Summary of AN245 – MCP23016 Interfacing using PIC16F877A with Proteus Simulation
This project demonstrates interfacing the Microchip MCP23016 16-bit I/O expander with a PIC16F877A over hardware I²C, using Proteus VSM for simulation. It implements LED chaser output, interrupt-driven input monitoring via CCP2, bidirectional GPIO mirroring, and modular XC8/HI-TEC firmware (I²C driver, read/write routines, ISR), illustrating practical I/O expansion, interrupt handling, and firmware–hardware integration.
Parts used in the MCP23016 PIC16F877A Interfacing Project:
- PIC16F877A microcontroller
- MCP23016 16-bit I/O expander
- LEDs (16 channels)
- Push switches (16 channels)
- Pull-up resistors
- Crystal oscillator
- Power supply circuitry
- Proteus VSM simulation environment
- Why use MCP23016 instead of direct GPIO?
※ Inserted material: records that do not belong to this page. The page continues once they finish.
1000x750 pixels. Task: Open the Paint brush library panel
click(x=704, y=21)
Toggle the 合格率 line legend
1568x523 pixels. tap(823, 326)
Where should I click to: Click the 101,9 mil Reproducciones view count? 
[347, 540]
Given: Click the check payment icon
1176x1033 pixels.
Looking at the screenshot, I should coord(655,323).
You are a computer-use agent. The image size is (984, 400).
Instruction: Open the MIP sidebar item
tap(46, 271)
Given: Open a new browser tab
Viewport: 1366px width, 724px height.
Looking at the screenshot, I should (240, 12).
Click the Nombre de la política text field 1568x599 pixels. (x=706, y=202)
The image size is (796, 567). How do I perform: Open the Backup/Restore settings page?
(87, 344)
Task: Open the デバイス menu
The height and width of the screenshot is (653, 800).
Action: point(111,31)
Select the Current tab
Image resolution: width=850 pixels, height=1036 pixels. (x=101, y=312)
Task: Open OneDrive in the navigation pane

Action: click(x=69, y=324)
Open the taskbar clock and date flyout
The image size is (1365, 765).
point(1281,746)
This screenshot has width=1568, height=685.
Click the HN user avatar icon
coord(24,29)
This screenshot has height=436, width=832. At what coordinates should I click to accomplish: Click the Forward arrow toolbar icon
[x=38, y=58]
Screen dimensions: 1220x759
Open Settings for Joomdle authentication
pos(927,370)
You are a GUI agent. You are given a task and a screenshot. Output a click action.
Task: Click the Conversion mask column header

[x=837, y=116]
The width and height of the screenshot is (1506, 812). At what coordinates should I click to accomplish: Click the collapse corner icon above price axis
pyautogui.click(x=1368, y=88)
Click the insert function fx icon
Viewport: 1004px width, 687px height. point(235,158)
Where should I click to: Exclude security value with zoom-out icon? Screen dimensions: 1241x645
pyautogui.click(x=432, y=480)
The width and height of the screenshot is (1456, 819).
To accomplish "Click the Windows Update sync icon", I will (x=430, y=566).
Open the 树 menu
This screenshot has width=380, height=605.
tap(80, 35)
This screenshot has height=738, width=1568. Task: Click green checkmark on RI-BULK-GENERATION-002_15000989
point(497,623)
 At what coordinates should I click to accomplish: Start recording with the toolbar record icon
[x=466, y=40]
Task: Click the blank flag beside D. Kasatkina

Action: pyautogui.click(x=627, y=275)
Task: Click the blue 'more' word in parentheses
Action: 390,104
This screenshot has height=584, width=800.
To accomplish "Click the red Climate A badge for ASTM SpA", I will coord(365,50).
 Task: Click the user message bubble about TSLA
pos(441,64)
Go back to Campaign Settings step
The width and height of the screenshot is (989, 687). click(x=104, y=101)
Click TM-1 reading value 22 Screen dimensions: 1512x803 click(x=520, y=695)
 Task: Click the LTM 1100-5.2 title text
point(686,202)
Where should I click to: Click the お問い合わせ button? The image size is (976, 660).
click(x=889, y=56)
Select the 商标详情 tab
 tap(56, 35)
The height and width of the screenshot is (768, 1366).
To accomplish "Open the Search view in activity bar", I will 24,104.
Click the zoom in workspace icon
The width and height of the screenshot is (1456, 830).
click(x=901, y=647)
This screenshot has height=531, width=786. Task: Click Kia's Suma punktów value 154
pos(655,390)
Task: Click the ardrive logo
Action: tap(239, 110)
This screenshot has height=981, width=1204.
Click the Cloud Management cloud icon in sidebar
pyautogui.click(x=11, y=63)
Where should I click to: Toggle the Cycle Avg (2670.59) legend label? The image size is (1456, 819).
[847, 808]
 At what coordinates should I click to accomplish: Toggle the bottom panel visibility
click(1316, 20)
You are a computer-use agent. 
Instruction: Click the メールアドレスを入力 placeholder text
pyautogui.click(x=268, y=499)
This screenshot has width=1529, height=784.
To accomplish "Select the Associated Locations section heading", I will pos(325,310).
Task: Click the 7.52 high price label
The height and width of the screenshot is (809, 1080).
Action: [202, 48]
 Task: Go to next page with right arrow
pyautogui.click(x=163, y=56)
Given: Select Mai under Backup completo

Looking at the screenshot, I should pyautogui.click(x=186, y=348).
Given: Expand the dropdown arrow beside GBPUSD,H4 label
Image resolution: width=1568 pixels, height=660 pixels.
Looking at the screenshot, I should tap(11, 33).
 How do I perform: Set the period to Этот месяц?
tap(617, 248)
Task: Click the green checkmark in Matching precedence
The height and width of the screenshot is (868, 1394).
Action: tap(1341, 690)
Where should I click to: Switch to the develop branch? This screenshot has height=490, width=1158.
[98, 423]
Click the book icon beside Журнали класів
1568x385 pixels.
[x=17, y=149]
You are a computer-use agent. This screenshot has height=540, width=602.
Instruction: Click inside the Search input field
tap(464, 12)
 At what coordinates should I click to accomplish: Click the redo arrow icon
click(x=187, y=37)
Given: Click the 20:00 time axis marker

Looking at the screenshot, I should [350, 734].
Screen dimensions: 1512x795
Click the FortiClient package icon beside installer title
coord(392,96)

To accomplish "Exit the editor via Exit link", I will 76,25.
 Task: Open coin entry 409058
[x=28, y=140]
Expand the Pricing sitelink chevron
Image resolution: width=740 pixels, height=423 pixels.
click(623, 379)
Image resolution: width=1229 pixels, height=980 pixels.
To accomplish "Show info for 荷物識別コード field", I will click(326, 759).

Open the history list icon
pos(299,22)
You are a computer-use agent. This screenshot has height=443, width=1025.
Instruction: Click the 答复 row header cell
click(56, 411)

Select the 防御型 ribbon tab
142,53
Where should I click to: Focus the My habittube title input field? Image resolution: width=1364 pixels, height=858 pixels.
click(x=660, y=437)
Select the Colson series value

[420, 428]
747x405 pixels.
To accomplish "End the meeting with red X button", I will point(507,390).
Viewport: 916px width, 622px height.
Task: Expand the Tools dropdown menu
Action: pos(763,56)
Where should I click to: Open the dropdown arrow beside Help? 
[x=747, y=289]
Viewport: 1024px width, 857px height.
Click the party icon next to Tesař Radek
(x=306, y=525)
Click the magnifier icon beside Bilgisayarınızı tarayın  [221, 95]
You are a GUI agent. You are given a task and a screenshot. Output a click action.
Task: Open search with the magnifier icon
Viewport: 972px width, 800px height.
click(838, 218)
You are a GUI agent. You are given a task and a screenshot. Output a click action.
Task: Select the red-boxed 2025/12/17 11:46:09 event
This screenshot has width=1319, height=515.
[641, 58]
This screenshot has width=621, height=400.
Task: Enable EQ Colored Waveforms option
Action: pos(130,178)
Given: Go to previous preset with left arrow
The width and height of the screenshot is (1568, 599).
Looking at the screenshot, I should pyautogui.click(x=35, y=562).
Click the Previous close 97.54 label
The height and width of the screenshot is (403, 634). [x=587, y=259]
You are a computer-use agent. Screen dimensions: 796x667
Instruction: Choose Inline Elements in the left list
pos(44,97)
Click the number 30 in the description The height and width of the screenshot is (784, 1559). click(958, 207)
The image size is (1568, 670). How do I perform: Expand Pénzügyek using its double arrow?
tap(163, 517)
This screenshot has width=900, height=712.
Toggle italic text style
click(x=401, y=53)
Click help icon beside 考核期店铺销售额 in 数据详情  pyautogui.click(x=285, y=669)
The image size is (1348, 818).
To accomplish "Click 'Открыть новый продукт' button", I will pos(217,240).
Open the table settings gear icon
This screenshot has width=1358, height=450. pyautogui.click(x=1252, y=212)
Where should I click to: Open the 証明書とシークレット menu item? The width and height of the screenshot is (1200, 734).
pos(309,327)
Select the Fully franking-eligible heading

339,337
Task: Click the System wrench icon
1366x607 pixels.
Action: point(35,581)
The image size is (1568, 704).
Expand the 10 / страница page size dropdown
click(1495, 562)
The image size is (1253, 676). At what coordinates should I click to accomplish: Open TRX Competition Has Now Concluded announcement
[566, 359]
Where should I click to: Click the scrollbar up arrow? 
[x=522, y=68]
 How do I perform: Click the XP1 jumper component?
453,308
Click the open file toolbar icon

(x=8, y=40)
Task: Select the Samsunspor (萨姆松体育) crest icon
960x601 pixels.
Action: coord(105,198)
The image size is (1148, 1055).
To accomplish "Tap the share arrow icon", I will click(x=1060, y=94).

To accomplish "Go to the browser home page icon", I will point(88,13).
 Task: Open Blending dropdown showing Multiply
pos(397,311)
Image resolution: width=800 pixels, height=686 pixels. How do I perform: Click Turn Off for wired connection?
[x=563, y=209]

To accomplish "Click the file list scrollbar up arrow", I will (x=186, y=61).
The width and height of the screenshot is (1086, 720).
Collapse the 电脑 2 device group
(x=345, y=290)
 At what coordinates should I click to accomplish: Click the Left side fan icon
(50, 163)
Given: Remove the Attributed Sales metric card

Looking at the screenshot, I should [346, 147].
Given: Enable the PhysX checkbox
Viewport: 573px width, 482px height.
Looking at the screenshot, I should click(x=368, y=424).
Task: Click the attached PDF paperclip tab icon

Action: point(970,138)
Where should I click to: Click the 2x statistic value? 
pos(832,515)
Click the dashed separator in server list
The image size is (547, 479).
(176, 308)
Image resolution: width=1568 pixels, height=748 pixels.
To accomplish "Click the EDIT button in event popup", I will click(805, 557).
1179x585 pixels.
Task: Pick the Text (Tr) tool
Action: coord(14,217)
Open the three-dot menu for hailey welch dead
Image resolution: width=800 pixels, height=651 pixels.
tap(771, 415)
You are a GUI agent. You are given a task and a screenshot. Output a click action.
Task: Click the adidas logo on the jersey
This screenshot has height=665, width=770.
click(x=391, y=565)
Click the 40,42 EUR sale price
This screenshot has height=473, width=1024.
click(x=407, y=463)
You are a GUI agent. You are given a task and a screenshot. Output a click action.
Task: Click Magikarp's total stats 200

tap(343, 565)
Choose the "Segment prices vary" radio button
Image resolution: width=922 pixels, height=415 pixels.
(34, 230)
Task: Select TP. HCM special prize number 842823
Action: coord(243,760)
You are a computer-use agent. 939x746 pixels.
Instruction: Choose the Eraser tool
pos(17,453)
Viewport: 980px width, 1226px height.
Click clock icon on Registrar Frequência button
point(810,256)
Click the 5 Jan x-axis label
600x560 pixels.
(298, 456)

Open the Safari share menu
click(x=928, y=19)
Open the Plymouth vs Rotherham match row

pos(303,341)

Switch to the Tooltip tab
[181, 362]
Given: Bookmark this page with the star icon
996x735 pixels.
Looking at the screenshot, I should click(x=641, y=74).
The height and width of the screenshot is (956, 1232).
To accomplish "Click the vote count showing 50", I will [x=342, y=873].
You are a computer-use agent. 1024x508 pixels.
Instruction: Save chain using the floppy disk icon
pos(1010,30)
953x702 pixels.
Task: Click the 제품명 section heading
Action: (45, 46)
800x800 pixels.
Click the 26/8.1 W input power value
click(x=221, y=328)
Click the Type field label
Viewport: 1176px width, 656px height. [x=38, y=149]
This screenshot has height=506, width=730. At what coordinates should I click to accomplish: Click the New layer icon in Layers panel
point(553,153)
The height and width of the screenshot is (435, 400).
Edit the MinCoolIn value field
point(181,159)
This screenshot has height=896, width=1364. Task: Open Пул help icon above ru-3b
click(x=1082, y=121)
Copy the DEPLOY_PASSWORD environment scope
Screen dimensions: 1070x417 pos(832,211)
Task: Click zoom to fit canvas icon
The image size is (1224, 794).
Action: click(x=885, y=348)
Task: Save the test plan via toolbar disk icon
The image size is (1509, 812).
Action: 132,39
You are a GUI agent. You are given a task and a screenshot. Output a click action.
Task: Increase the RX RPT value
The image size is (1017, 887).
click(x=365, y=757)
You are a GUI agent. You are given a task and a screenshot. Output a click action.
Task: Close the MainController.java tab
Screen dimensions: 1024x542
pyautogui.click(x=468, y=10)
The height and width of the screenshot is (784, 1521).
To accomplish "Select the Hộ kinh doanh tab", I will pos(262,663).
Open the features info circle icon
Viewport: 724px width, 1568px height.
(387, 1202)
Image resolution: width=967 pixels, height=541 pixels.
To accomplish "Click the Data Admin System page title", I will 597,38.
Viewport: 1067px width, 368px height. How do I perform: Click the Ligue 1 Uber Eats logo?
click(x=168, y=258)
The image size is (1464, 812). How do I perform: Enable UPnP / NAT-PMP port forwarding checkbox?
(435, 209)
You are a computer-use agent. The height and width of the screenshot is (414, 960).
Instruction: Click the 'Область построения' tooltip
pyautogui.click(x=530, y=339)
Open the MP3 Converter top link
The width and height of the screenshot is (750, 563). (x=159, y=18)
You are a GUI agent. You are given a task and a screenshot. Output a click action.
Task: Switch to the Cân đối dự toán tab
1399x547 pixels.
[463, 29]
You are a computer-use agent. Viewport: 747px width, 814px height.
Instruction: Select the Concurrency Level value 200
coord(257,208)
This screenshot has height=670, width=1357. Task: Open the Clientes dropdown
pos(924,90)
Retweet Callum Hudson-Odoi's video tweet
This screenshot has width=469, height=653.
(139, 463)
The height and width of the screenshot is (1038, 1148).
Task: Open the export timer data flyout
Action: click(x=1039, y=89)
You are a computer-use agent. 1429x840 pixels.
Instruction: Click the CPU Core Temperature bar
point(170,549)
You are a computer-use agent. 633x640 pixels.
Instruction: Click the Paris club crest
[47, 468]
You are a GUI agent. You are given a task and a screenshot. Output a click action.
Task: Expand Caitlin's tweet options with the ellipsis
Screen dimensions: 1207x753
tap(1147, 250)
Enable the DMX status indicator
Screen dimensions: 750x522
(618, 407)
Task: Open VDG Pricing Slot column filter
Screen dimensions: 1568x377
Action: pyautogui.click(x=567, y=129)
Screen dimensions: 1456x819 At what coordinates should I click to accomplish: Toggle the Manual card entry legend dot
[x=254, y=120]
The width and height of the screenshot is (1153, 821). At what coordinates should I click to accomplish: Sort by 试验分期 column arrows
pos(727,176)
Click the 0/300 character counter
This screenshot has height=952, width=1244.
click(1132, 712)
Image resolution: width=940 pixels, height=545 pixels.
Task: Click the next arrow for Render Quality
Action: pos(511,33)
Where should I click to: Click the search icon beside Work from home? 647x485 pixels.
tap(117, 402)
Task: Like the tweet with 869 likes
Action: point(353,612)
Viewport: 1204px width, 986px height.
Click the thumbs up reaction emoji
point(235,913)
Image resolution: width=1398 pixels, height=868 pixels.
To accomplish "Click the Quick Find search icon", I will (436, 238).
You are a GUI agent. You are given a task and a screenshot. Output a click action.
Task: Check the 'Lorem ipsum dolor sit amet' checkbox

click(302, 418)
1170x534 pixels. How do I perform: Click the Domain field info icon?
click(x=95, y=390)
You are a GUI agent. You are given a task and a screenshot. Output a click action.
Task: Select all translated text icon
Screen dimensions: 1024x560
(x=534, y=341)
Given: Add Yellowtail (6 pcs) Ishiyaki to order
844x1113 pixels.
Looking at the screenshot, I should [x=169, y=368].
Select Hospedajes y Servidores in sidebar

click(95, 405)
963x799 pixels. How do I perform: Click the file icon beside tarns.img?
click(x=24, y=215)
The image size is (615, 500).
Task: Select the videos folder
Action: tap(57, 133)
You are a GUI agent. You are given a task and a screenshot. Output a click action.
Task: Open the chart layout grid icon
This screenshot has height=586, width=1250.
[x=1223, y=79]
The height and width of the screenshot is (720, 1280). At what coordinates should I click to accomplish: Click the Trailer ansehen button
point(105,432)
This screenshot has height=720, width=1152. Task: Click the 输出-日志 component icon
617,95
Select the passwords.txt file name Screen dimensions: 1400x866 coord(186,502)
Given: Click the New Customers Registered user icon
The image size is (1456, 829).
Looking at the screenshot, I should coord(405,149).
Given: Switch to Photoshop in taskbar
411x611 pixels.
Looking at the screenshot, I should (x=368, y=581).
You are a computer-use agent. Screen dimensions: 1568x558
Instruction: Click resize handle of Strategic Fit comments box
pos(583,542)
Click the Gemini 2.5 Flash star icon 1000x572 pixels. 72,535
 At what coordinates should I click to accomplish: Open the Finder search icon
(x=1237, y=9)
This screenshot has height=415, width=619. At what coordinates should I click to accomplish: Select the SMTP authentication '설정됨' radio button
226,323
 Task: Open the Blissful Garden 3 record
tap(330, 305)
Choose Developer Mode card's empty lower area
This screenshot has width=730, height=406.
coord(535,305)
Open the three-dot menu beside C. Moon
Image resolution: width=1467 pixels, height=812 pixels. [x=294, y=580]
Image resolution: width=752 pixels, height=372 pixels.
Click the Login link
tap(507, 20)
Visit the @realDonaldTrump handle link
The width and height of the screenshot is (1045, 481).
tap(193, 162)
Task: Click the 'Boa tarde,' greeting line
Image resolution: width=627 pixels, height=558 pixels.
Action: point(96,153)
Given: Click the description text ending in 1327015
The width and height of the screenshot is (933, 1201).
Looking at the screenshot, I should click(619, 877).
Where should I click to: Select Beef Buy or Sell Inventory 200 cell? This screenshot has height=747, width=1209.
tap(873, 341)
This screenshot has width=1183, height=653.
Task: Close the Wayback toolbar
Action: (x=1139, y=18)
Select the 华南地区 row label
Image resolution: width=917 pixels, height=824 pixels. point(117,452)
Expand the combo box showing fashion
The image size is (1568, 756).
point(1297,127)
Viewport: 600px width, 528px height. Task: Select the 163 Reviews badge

It expands I/O capability without changing the microcontroller. - Can this work with other PIC16 devices?
Yes, any PIC with hardware I²C support can be adapted. - Why are outputs inverted in the code?
The test board uses active-low LED configuration. - Does this work in Proteus without hardware changes?
Yes, the project is fully compatible with Proteus simulation. - Can inputs and outputs be mixed on MCP23016?
Yes, via the I/O direction registers. - What triggers the interrupt?
Input state changes on MCP23016 monitored through CCP2. - Can XC8 replace HI-TEC compiler?
Yes, with minor syntax adjustments. - Is polling possible instead of interrupts?
Yes, but interrupts are more efficient.